Our Aleutian-certified ocean class ferry had a capacity for 220 travelers, sitting up and in 26 staterooms. We made reservations about six months in advance to ensure a July 2006 round trip voyage. For our Aleutian adventure, Janet flew from Britain to Vancouver, I from Calgary, and together we flew due north to Anchorage, Alaska.
In Anchorage and Fairbanks, we visited superb museums that introduced us to Alaska’s native peoples including the Aleuts, so named by early Russian explorers. They now prefer to be called Unangan or Unangas. We learned not only about the ferocious storms that buffet the Aleutian chain, but also, with sadness, the stormy history of its people: at the hand of the Russians, the Japanese, and the Americans after Alaska was bought from Russia in 1867. During World War II, many Unanagan, as US citizens, were evacuated to south east Alaska, put in camps, and neglected. About one-quarter of them died.
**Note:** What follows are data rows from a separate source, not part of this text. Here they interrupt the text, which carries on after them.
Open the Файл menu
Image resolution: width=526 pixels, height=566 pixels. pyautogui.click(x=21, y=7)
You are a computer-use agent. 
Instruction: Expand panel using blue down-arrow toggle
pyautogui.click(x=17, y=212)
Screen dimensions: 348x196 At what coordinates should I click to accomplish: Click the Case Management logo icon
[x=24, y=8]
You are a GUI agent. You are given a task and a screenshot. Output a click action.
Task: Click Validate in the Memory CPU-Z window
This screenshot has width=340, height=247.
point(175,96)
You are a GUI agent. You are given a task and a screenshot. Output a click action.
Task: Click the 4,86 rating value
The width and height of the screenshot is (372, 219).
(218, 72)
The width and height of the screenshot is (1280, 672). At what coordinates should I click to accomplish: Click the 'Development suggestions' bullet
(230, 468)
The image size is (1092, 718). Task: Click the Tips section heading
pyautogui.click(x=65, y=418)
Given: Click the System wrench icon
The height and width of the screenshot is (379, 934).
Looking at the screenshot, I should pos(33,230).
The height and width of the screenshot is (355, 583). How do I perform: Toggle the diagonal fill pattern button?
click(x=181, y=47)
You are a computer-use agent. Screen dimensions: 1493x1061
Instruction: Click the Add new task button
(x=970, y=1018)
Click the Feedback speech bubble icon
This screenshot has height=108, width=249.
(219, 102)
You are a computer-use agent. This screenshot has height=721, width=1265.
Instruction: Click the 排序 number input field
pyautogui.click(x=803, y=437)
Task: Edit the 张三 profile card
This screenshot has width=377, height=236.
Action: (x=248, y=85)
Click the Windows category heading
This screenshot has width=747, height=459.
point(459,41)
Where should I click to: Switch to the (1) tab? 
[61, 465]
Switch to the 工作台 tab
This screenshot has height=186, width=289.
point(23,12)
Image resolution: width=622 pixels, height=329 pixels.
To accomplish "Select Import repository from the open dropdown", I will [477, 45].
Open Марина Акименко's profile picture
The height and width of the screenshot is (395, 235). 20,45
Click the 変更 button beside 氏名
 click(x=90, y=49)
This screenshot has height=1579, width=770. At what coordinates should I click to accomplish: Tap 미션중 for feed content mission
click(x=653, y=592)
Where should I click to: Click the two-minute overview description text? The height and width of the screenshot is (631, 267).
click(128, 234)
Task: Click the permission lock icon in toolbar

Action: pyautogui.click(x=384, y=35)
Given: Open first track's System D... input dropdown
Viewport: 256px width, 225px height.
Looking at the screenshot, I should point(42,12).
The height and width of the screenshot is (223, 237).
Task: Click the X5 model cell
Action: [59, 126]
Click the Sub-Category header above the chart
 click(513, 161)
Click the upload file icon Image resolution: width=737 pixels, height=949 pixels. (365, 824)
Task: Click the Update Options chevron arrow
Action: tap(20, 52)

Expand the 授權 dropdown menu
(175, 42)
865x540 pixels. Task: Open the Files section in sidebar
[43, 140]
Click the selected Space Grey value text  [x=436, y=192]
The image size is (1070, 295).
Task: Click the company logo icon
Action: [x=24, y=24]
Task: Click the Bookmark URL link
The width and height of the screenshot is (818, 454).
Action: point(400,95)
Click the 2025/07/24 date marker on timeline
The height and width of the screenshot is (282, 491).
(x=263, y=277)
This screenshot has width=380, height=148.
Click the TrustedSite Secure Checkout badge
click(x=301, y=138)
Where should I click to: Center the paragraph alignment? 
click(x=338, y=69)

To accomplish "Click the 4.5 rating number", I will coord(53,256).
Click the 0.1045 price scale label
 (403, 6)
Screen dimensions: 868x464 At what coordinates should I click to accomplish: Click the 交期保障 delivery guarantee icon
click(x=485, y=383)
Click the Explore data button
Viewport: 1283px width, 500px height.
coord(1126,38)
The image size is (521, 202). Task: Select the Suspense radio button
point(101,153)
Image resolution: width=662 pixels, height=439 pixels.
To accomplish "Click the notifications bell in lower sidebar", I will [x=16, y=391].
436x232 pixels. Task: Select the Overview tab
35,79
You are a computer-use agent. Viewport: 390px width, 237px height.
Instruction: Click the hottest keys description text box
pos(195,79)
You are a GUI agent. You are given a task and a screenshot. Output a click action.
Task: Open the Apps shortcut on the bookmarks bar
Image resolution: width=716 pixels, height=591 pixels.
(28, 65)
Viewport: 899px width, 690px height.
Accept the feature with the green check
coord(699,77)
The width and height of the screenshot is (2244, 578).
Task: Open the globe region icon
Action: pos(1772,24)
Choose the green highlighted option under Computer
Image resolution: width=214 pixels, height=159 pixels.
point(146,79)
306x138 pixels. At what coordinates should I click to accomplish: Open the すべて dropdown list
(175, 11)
Dining aboard the Tustemena. C. Warren
On July 11, one day later in the year than Isobel, we sailed westward out of Homer on a fine evening with a backdrop of snowy volcanic mountains lit by a sun reluctant to set in the Arctic summer. On board the Tustemena, nicknamed the “Trusty Tusty”, our en suite cabin was roomy and good food was tastefully presented for each meal. Our Rough Guide had briefed us that “the Tustemena is no cruise ship, but a working ferry with a mission to call in at the half-dozen fishing ports along the way to drop off vehicles, people, and supplies. The ferry seldom stops for long, but the hour or two you spend in port is enough to make a brief impression.”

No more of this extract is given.